Kirtman will teach two course modules, one focusing on regional differences in sea level and sea level rise and another examining what sea level rise will look like in the future. “A lot of what I’ll be talking about is on somewhat shorter time scales and having a little bit of a focus on coastal flood risks as opposed to what’s going to happen to sea level in the year 2050 or 2100,” he said. “Overall, this class will be a much more comprehensive look at sea level rise, the mechanisms for it, and coastal flood risk across timescales. And it is that comprehensive look that I suspect doesn’t exist in any other course anywhere else.” 

How sea level has changed over time will be the focus of a module taught by Larry Peterson and Gregor Eberli, professors of marine geosciences. 

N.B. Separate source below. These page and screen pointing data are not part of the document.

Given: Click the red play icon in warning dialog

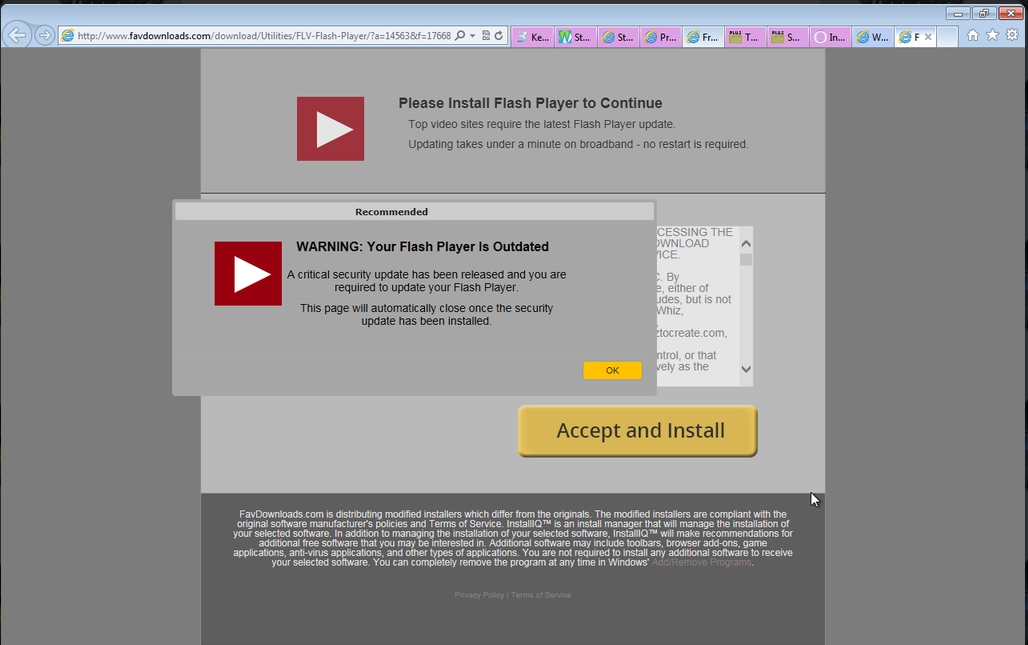Looking at the screenshot, I should coord(248,273).
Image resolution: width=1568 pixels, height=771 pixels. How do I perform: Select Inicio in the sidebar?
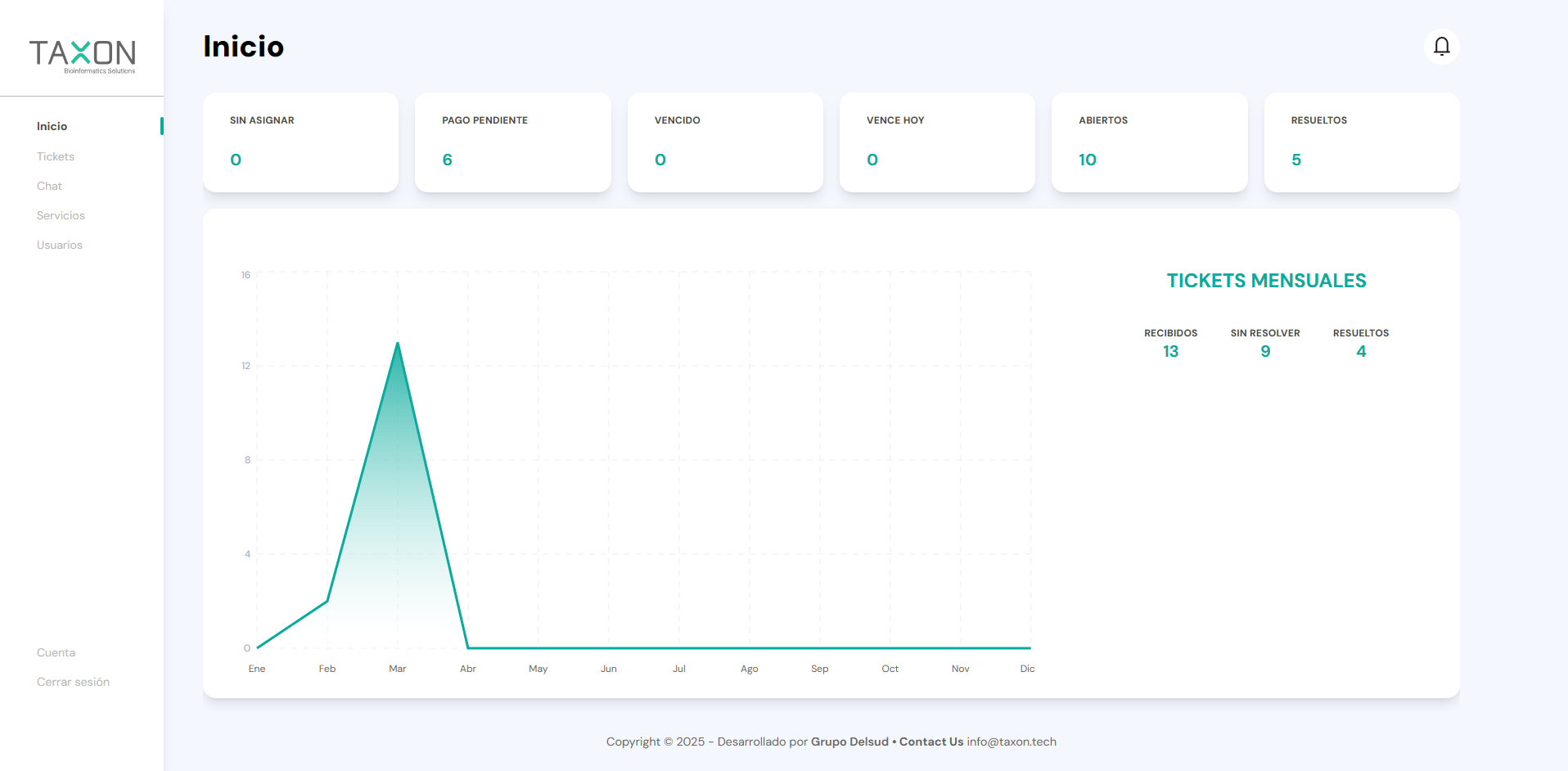pyautogui.click(x=52, y=126)

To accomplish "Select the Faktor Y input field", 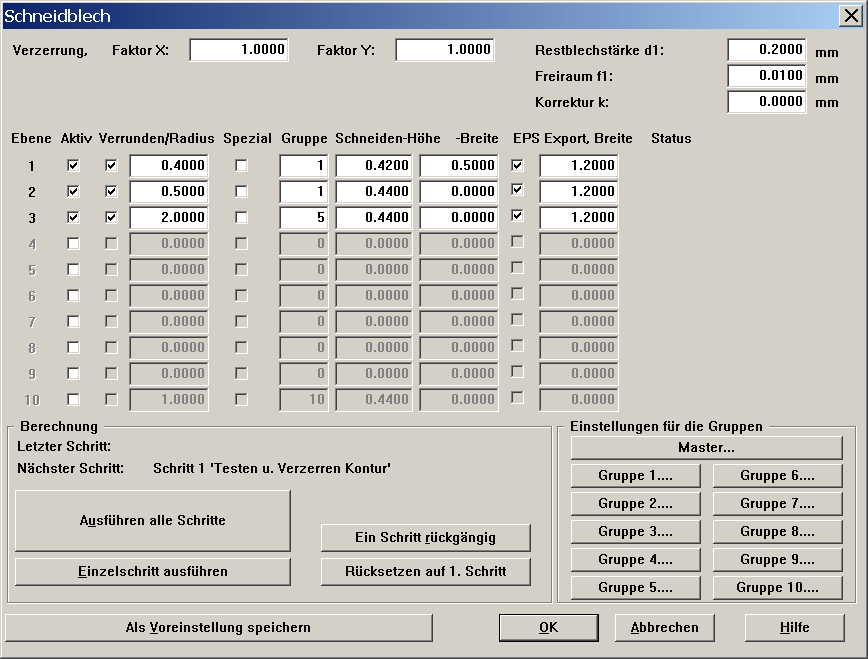I will pyautogui.click(x=444, y=50).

“The geological record of sea level is a good place to start because we know sea level has varied considerably over time for different reasons,” said Peterson, who, using marine sediments, reconstructs past oceans and climates. “You talk about Miami being ground zero for sea level change, but South Florida has really been shaped by sea level because pretty much all the limestone that you find in South Florida dates to the last warm interglacial period about 120,000 to 125,000 years ago. And that’s the last time that the Earth was as warm as it today and probably a bit warmer. At that time, sea level was six, seven meters higher than it is today. All South Florida was underwater.” 

Beal will use her own research to help teach the modules she will lead. An oceanographer who has studied the Agulhas system of currents off South Africa and their role in a warming climate, Beal is currently leading a study that examines how variability in the Florida Current affects sea level and flooding events in Miami. She and her team plan to spend several days at sea aboard the F.G. Walton Smith research vessel, deploying special instruments and moorings across the Florida Straits to obtain the critical data that will answer questions. 

“Every professor involved in teaching this course has conducted research that touches on changes in sea level. And that’s the beauty of this course,” Beal said. She noted that her colleague, Kamenkovich, studies mesoscale sea level anomalies and how they influence the atmosphere. 

“Sea level rise is real. It affects all of us,” Beal added. “We need to be talking about how it affects people in less affluent areas, where the money to elevate infrastructure and implement other preventive measures isn’t as readily available. So, there’s also an ethics issue here. Those of us who can motivate young adults to be part of a solution, we need to be doing that. And this course will help in that regard.”